Passing out parade: Federation predicts fewer in future
Burglaries and other property crime could jump by a quarter because of the recession, according to research for the Police Federation.
But the body that represents rank-and-file officers suggests that there will not be enough officers to respond.
It says officer numbers are falling in contrast to police strength increasing during previous recessions.
But the Home Office says there are 15,000 more officers than in 1997 - and record numbers are being maintained.
Meanwhile, Prime Minister Gordon Brown has launched a new government crimefighting strategy to tackle both new types of crime and "new causes" of crime.
In a speech at a crime conference in west London, the prime minister also promised £4m of criminal assets would be made available for anti-crime projects decided by local communities.
Mr Brown said: "We face new kinds of crime - especially knife crime, organised crime, e-crime and identity theft - and now, of course, the new challenge of preventing what happened in previous recessions, where crimes like burglary and robbery went up.
"We face new causes of crime, including binge drinking, youth gangs and problem families."
He announced plans for the public to identify streets where they feel unsafe, a proposal to limit the areas where gang members can travel and measures to introduce a code of contact for alcohol sales.
According to the Police Federation, which began its annual conference in Bournemouth on Tuesday, the government needs to find the money for an extra 2,000 officers to maintain the current level of service, if crime rises as expected during a recession.
The total number of police officers in England and Wales rose significantly a few years into Tony Blair's government, reaching a high of approximately 144,000 in 2004.
Since then, the number of officers has levelled off at around 140,000.
According to the federation's calculations, property crimes like burglaries will grow in line with previous economic downturns.
But it says the number of uniformed officers is actually falling. It predicts there will be 251 officers per 100,000 of population by 2011 compared with 254 at the moment.
The federation says that during previous recessions, the number of officers either remained stable or rose.
Its calculations do not adjust for the 15,700 Police Community Support Officers around England and Wales and the rapid rise in the UK population in recent years.
While national figures for recorded crime have shown two recent rises in burglaries, many forces say they have seen no change in the number of break-ins.
The risk of being a victim of crime remains at a historically low level, according to one of the government's measure.
Paul McKeever, chairman of the federation, said: "With crime rates set to increase as the recession deepens, politicians of all parties need to sit up and take notice of this Police Federation research which clearly shows that the resilience of the service will be damaged unless police officer strength is increased over the next three years."
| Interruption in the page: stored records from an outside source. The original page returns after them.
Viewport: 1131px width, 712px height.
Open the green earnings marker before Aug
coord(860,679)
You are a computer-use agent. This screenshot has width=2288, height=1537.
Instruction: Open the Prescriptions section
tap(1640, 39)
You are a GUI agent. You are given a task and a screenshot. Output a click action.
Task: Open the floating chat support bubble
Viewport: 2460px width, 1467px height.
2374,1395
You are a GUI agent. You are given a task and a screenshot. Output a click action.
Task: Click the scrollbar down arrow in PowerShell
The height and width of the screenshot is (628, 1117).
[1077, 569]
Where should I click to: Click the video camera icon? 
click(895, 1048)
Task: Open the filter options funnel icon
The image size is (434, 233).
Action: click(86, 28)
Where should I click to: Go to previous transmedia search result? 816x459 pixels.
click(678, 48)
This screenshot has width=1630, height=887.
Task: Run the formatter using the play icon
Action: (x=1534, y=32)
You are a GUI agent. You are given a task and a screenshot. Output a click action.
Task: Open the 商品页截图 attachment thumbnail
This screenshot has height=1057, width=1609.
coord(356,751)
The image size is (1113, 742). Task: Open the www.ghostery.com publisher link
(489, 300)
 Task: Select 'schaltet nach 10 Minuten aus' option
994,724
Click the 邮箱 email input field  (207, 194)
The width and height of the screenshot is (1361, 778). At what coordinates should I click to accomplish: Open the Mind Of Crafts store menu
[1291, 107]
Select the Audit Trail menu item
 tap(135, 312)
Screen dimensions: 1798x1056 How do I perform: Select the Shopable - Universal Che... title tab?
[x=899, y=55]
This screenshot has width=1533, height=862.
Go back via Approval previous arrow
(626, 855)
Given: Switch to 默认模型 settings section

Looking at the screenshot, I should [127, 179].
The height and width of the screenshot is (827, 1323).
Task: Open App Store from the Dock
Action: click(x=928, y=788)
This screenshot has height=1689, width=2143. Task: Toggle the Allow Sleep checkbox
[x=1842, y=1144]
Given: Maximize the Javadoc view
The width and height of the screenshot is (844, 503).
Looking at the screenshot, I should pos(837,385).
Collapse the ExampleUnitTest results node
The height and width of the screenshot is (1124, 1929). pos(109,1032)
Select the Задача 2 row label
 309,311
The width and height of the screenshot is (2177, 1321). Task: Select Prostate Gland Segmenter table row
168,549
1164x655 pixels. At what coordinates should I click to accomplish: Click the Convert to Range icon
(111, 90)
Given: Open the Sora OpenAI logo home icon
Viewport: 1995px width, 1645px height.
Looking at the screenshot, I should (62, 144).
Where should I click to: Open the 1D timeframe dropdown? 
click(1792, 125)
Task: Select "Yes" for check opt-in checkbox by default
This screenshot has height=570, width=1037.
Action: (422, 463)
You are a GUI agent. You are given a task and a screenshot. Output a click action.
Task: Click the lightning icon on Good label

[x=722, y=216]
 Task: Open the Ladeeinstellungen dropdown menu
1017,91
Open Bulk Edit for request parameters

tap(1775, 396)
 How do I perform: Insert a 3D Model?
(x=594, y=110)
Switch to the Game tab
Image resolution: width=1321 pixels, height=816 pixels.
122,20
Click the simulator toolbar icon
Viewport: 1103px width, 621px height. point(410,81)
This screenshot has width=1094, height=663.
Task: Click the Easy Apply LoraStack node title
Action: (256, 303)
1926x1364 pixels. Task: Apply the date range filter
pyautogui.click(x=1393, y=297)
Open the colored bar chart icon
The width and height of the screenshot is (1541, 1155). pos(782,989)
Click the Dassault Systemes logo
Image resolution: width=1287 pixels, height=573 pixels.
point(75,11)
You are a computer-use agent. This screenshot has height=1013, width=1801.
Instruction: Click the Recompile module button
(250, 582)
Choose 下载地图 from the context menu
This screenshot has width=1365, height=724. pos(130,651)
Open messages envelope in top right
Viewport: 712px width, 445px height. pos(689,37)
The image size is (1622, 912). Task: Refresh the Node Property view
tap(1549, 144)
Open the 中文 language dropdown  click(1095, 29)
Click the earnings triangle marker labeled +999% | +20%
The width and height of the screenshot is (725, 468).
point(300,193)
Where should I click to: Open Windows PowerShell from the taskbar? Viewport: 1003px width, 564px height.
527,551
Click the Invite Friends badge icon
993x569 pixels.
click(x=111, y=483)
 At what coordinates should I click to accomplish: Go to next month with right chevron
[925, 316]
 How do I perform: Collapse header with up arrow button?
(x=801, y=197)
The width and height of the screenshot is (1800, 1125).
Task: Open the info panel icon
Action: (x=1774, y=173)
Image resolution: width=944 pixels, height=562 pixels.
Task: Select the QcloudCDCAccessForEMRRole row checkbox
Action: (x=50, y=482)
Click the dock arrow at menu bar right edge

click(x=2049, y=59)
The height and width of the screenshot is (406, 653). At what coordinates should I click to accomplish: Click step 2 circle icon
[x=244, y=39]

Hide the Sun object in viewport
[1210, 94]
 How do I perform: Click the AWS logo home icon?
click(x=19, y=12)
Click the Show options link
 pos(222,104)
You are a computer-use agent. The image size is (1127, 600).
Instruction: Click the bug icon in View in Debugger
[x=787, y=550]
But policing minister Vernon Coaker said the government had already taken steps to head off any rise in burglaries, including work to improve home security. He said the precise numbers of officers in any force was the decision of chief constables.
"Overall, there are now historically high numbers of police officers - since 1997 their number has increased by 15,000," he said.
"With the introduction of Neighbourhood Policing teams and the Policing Pledge, police have the knowledge and flexibility to tackle local crime priorities and ensure that we can continue to keep crime down."